Мы воспринимаем нашу историю не последовательно, а, образно говоря, концентрически. Она укладывается кругами вокруг «зеркала» пушкинского (скрытого Христова) слова; прошедшие времена выстраиваются вокруг этого «зеркала», составляя ему своего рода раму.
Вот, кстати, вопрос — параллельный, являющийся из одного только наблюдения этой мизансцены (слово у зеркала, слово против слова): все ли мы видим в нашей истории, если так сосредоточенно всматриваемся в этот светлый прямоугольник пушкинской страницы? Что по краям ее, что за зеркалом, что в тени нашей истории — какие слова, какие языки?
Хорошо «видна» исходная пара: современное слово против пушкинского.
В этом есть нечто магнетическое. Наши язык и сознание заняты постоянным, напряженным, вневременным наблюдением, сличением себя с пушкинским «сакральным» образцом.
За два прошедших века наш язык не раз менялся — в порядке понятного взросления, определенной повременной актуализации. Но никогда эти перемены, как бы ни были они внешне радикальны, не означали изменения его основ, не отменяли его сокровенной категории «сейчас» (с Христом и Пушкиным). Напротив, после всякой волны изменений язык стремился вернуться к исходной точке, в очередной раз обнаруживая концентрическую композицию своего бытия во времени. Это попятное движение языка незаметно и неотменимо: магнитом нашей памяти он собирается к центру, к словесному кратеру, «начальному» пункту Пушкина.
Этот пункт в истории представляет собой яркую точку, когда-то выставленную и с тех пор, по сути, недвижимую. С того момента возникает характерный феномен нашего сознания: склонность к вневременной статике, предпочтение покоя движению. Для нашего сознания характерна проблема исторической статики — непротяжения точки. Эволюция, поэтапная и поступательная длительность, последовательное развитие — все это не наше, не для нас; нам нужна революция, перемены разом всего и вся; понятие «прогресса» для нашего сознания по меньшей мере противоречиво.

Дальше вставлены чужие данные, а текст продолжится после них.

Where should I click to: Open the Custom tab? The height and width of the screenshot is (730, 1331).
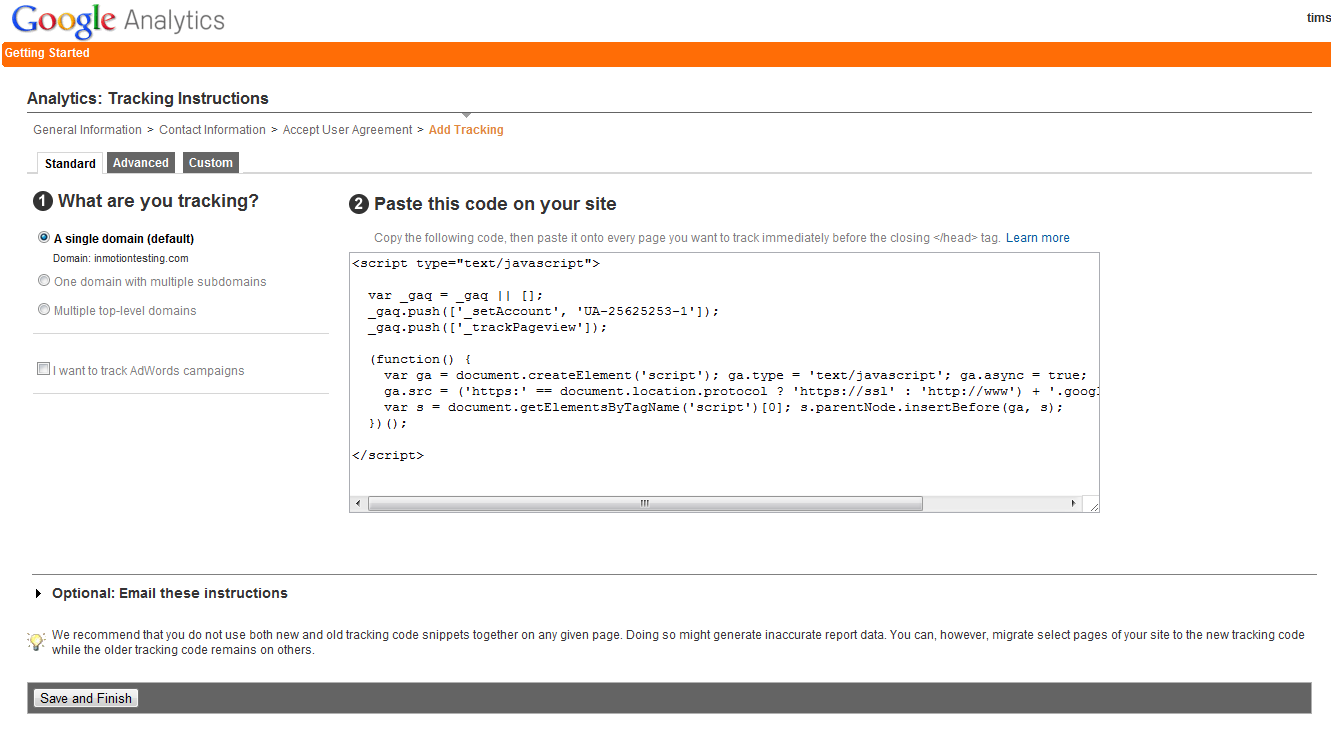[x=210, y=162]
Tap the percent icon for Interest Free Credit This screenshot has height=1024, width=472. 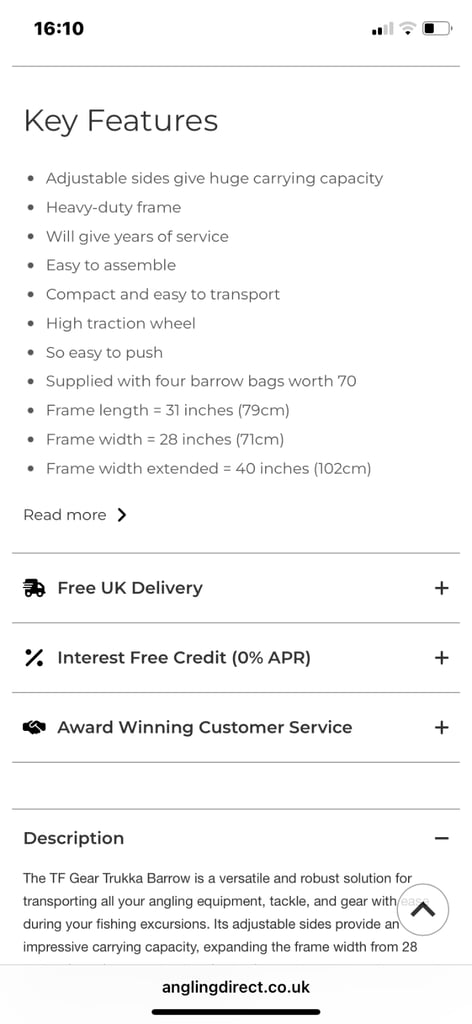click(x=34, y=658)
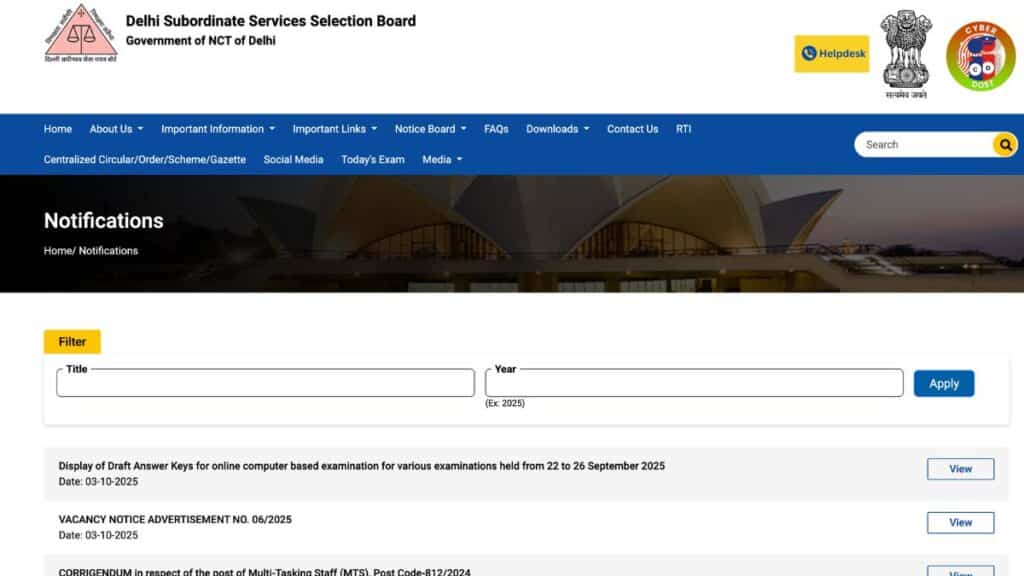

Нужно уточнить: эти склонности изначально присущи русскому сознанию, они сложились задолго до появления Пушкина и его идеального «языка сейчас». Мы сознаем, что русский язык возник много раньше, — но нас и наше слово не так интересует это древнее прошлое, как этот момент сакрального начала современного слова.
С этого момента исходные внеисторические склонности русского языка были многократно упрочены. Они были адаптированы для Нового времени, проговорены заново и восприняты как привычная современная норма — со-временная, то есть: совмещающая времена, настоящее и идеальное.
Поэтому вопрос протяжения (пушкинской) точки остается актуален.
Нет ничего для нас важнее этой начальной точки: все в ней и все вокруг нее: такой чертеж наводит на прошлое наша литературная память — прошлое «видится» широким кругом, с пушкинским событием посередине.
Разумеется, такое наблюдение пристрастно. Оно провоцирует на перманентное пересочинение истории, на замену ее литературной выдумкой.
В первую очередь это относится к самой «начальной» пушкинской эпохе. Ни одна другая эпоха в нашей современной истории не сочинена, не обращена в миф в такой степени, как эта [1].
Не оттого ли так ясно (искусственно, силою искусства слова) «освещено» ее помещение?
И — наверное, неизбежно — не освещены другие помещения нашей истории, другие тексты, существующие свернуто, оставшиеся в потенции, неслышимые и нечитаемые. Мы не просто их не различаем в нашей памяти — теперь, даже если бы мы того захотели, мы не различили бы их содержания, потому что для этого пришлось бы «вспоминать» те языки, что не прошли перекрестка пушкинской эпохи (его прошел только один, собственно пушкинский язык, оттого мы и «смотрим» в прошлое его словами).
В хорошо освещенном нашей памятью пространстве начала XIX века пересеклись многие направления и векторы сознания. Потому и образовалось это светлое пространство, что оно было суммой многих векторов. Однако большая часть их до нас не дотянулась. Иные — тексты, книги, языки — что они такое?
Мы их не различаем и не можем различить через «зрачок» со-временного слова; такова выборочная оптика нашего так сложившегося и не слишком склонного к переменам языка и соответствующего такому языку сознания.
1
1 «Красный миф» о революции 1917 года, возможно, более масштабен, но одновременно прямолинеен и в своей замене одной истории на другую биполярно прост и груб. Он политизирован, является предметом жесткого (зачастую лобового) классового спора и не составляет общего для всех россиян предмета веры. В него верует часть России. В историю, что показывает нам «зеркало» начала XIX века, верует вся Россия: видит ее целостно, округло и по-пушкински сейчас.